=== Quoted passage ===

• • •

If you’re not worried about getting a virus on your phone, you should be – your smartphone is just as vulnerable to malware as your laptop or tablet. And with so much personal data on your phone, it’s well worth protecting. Otherwise, hackers could spam your contacts with phishing emails, access your bank account or even steal your identity.
But how do you know if your phone has been infected with malware? There are some telltale signs to look out for, including lagging, shortened battery life, and buggy aps. Let’s take a closer look at the signs your phone has a virus, and how you can treat the infection.
Here Are the Signs Your Phone Has a Virus
Has your smartphone been acting funny? Have you downloaded a new app recently that’s crashing a lot? Malware apps tend to be more buggy than legitimate apps, and they tend to be incompatible with other, legitimate apps. If you’re getting a lot of app crashed notifications, you probably have some malware on your phone.

• • •

=== Input data ===
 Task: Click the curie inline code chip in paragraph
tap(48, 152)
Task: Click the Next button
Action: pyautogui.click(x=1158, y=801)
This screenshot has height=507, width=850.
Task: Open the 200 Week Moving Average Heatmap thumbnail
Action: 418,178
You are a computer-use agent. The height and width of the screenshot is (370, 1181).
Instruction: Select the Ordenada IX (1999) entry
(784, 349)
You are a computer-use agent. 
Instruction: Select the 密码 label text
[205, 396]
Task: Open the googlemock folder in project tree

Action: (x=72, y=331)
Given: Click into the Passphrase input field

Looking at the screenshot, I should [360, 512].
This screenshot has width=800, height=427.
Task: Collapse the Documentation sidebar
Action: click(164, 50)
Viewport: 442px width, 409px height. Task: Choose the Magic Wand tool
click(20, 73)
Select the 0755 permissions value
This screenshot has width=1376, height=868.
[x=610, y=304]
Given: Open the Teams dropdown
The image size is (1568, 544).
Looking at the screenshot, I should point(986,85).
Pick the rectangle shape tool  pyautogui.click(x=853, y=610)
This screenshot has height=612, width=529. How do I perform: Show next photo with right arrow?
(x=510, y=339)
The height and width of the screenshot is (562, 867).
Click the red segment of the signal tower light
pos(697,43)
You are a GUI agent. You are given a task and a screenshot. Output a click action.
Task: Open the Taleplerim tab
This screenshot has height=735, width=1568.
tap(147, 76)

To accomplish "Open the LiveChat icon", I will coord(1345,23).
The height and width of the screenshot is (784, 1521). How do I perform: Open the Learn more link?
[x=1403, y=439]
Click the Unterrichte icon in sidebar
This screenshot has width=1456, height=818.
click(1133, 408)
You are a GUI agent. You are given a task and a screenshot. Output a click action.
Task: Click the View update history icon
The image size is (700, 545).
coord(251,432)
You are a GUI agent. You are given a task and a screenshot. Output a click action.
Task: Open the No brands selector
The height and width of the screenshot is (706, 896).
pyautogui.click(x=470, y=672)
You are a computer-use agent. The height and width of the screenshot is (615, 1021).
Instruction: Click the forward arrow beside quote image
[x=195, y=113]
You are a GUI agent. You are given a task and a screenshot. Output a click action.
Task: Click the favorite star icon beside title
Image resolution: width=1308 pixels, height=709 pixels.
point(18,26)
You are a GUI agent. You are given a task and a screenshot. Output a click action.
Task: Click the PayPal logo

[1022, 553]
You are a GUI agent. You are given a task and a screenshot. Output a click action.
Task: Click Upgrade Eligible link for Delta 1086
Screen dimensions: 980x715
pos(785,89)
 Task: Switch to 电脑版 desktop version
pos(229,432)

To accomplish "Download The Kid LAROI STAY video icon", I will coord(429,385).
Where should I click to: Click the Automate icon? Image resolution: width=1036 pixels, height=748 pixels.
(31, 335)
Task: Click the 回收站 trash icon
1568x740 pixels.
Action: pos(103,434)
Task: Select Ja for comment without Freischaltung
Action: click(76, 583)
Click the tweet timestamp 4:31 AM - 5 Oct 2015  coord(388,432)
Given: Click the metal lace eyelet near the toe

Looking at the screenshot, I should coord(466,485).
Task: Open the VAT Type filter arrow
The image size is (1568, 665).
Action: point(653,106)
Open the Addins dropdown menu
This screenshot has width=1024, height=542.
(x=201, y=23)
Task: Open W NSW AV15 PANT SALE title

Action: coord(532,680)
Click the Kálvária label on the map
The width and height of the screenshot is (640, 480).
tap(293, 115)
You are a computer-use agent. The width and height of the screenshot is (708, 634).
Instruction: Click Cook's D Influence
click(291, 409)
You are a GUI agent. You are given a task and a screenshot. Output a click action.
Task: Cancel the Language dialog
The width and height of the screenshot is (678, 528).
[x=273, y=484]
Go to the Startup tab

• • •

=== Work to complete ===
**A.** Answer these from the text about phone viruses:
(i) What three things could hackers do if your phone isn't protected?
(ii) Besides being buggy, what are malware apps said to tend to be incompatible with?
(iii) Getting a lot of which kind of notification suggests there is probably malware on your phone?
**B.** From the text about phone viruses, reproduce the section that begins with the words containing "If you’re not" and ends with "treat the infection.".

=== Answers by task ===
**A.**
(i) Spam your contacts with phishing emails, access your bank account, or even steal your identity.
(ii) Other, legitimate apps.
(iii) App crashed notifications.

**B.**
If you’re not worried about getting a virus on your phone, you should be – your smartphone is just as vulnerable to malware as your laptop or tablet. And with so much personal data on your phone, it’s well worth protecting. Otherwise, hackers could spam your contacts with phishing emails, access your bank account or even steal your identity.
But how do you know if your phone has been infected with malware? There are some telltale signs to look out for, including lagging, shortened battery life, and buggy aps. Let’s take a closer look at the signs your phone has a virus, and how you can treat the infection.